Multi channel video installation, performance, text, sculpture and photography, 2018
Operation Tumbleweed chronicles the migration and movement of a kidnapped Tumbleweed along the Mexican-American border. An icon of the American West, tumbleweeds, in their natural state, roll freely through their environment, and are emblematic of the freedom, expanse and borderlessness of the desert landscape. The performance, letters, video and installation envisions the Tumbleweed as an archetypal character that represents mobility and imperviousness to fixed locations and identities. The Tumbleweed is ripped from its natural state and forced inside a protective box that is carried, driven, and shipped in a canoe along the Rio Grande River. The Character who kidnaps Tumbleweed does so with the misplaced intention to protect, but also to possess it. Through the absurdity of kidnapping and imprisoning a plant only to invest large amounts of labor to move the object, the work explores the tensions between movement and containment, mobilities and immobilities, control and freedom, and the agency and arbitrariness of borders.

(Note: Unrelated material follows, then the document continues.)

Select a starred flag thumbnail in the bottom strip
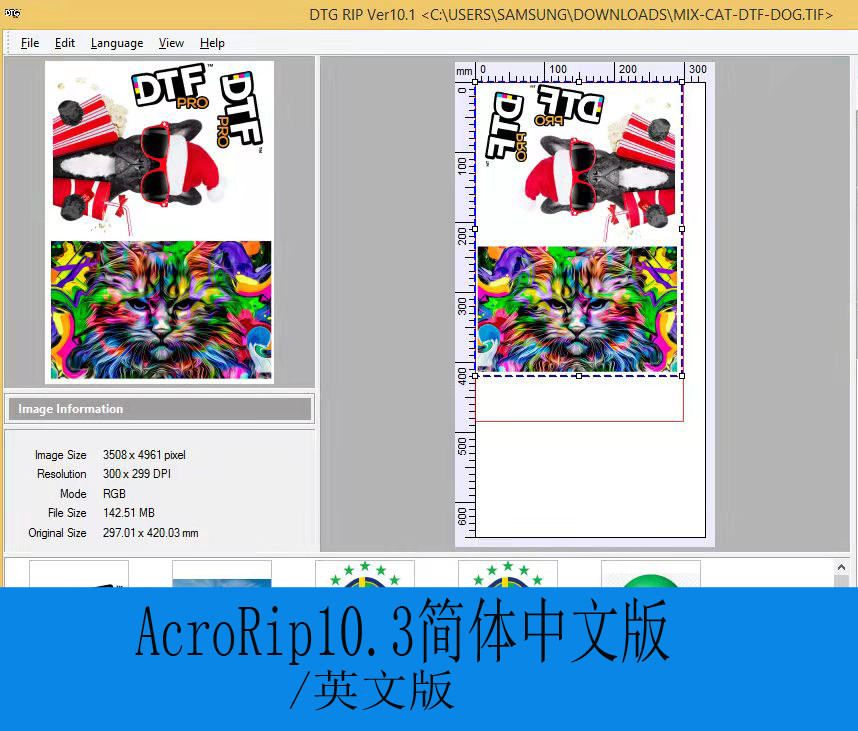 [365, 580]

Locations include: Midland Odessa, Marfa, Presidio, Valentine, Fort Davis, McDonald Observatory, Rio Grande, Big Bend National Park, Dallas, Austin, Laredo ( - all Texas), Ojinaga (Mexico), Baton Rouge (Lousiana), New Orleans (Lousiana), Gulf Port, Biloxi, Moss Point (Mississippi), Mobile, (Alabama), Pensacola (Florida).
Commissioned by the Pensacola Museum of Art, Florida.
(The performance included canoeing the Rio Grande and walking two border towns in Mexico and Texas. Work was shot on Nikon D850, Go Pro 6, 4-way toy camera and old Iphone)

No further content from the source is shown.